If your baby is standing in the crib at 5am, waking before dawn, or fully alert after pulling up, you may be dealing with a crib-standing sleep regression that is disrupting early morning sleep. Get clear, personalized guidance based on your baby’s pattern.
Tell us whether your baby stands up and fully wakes, cries and cannot resettle, or sometimes gets back down. We’ll use that to guide you toward the most likely causes of early morning waking after crib standing and the next steps that fit your situation.
When babies learn to pull to stand, they often practice the skill in the crib during lighter sleep periods, especially in the early morning hours. A baby who wakes briefly before the desired wake time may stand up, become more alert, and then have trouble settling back to sleep. This can look like baby standing in crib early morning waking, baby wakes when standing in crib, or standing in crib and waking at 5am. The issue is not always just the standing itself. Sleep pressure is lower before dawn, so even a small disruption can turn into a full wake-up.
Babies often rehearse pulling up and balancing in the crib when they partially wake. Once standing, they may not know how to get back down calmly, which can trigger crying and a full early wake.
The last stretch of the night is the lightest. If your baby stands in the crib before dawn, it is much harder to drift back to sleep than it would be earlier in the night.
Sometimes crib standing causing early morning wakings is made worse by overtiredness, too much daytime sleep, a bedtime that is off, or a sleep regression happening at the same time.
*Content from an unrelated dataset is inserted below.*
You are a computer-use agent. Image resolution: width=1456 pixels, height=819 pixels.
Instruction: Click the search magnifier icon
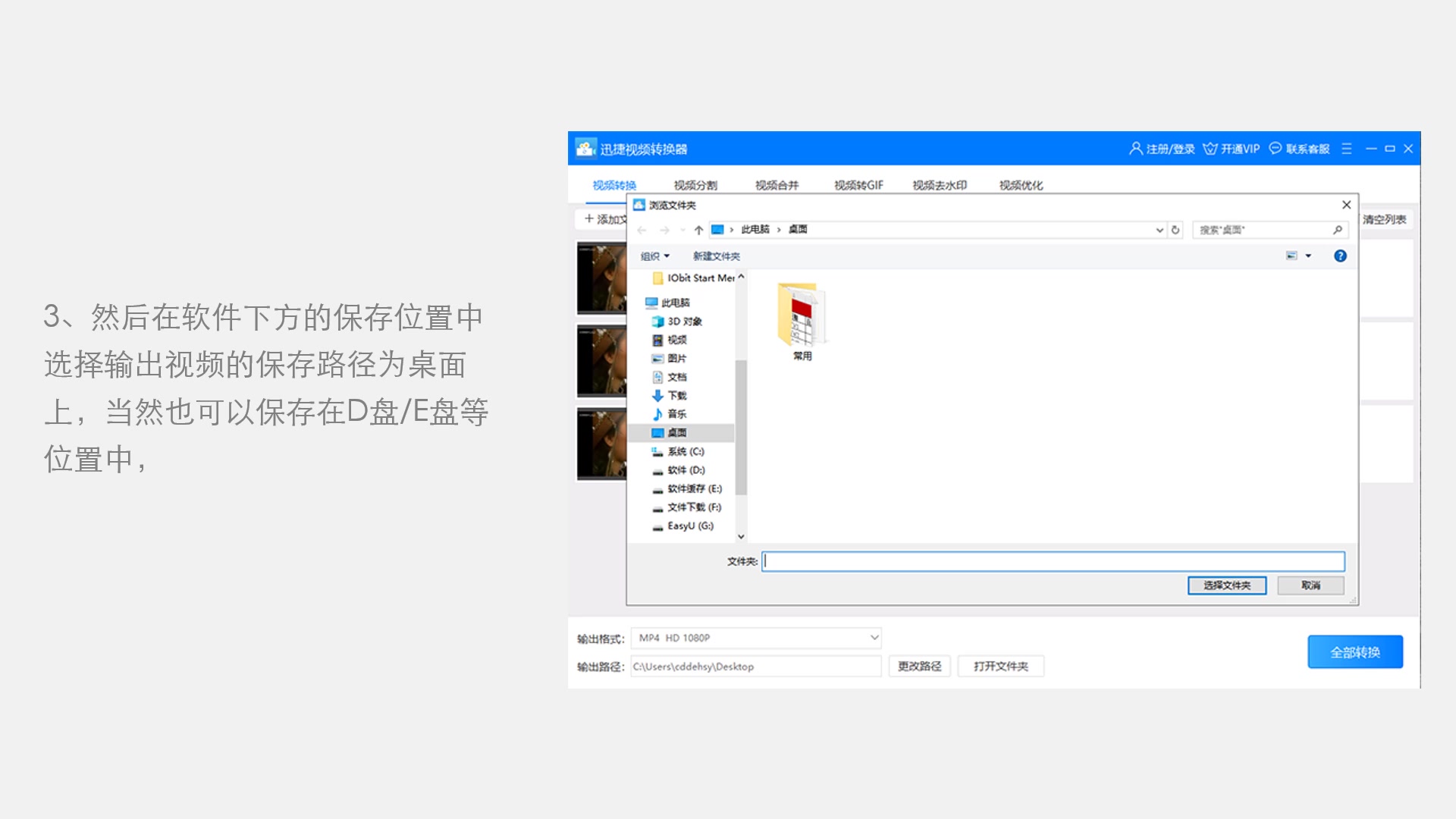1337,230
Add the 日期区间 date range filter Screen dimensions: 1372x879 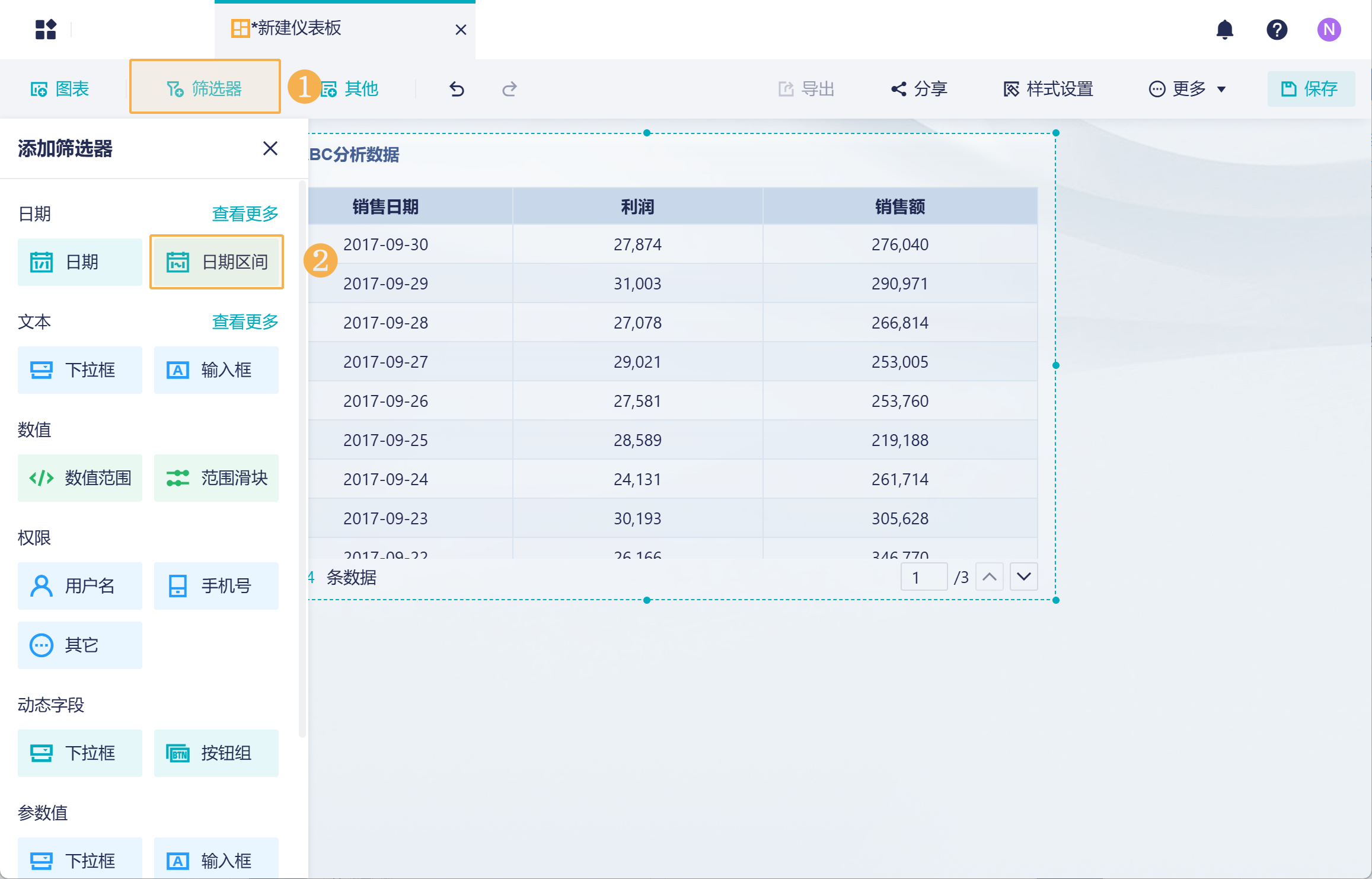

Some babies stand and wake up early every time, while others already had early morning waking and standing is just making it more obvious. That difference matters.
The best response depends on whether your baby is fully awake, upset and stuck standing, or able to settle back down sometimes. A one-size-fits-all approach often backfires.
Small changes to schedule, room conditions, and how you handle the early morning period can reduce baby standing in crib before dawn waking and support a later start to the day.
The right plan usually combines safety, skill support, and sleep timing. During the day, babies benefit from lots of practice getting down from standing so they are less likely to feel stuck in the crib. At night and early morning, consistency matters. If your baby stands in the crib and wakes up early, the goal is to avoid accidentally reinforcing a full start to the day while still responding in a calm, age-appropriate way. Personalized guidance can help you decide whether to focus first on resettling, schedule adjustments, independent sleep skills, or managing a temporary crib standing sleep regression early waking phase.
You are seeing standing in crib and waking at 5am or another too-early time, and once your baby is up, sleep is basically over.
The early wake seems tied to standing itself, especially if your baby looks tired but cannot resettle without help.
If the timing lines up with new mobility, baby wakes early after standing in crib may be part of a developmental sleep disruption rather than a permanent new wake time.
Early morning sleep is lighter, so a brief wake-up can quickly turn into full alertness once your baby pulls to stand. Many babies also get excited by the new skill or become upset because they cannot get back down easily.
It can be. If early waking began around the time your baby started crawling, pulling up, or cruising, it may be part of a developmental sleep regression. But schedule issues, overtiredness, and sleep associations can also contribute.
You usually cannot stop the skill itself once your baby has learned it, but you can reduce how much it disrupts sleep. Daytime practice getting down from standing, a well-matched schedule, and a consistent early morning response plan often help.
That depends on your baby’s age, safety, and whether they can sometimes resettle. Some babies need brief space to try to settle, while others are truly stuck and need calm help. The best approach depends on the exact pattern.
Yes, some babies do. If your baby stands up but sometimes settles back down, that is useful information. It often means the pattern can improve with the right timing, response, and support rather than assuming the day must start early.
Answer a few questions to get an assessment tailored to your baby’s early morning crib-standing pattern, including what may be driving the wake-up and which next steps are most likely to help.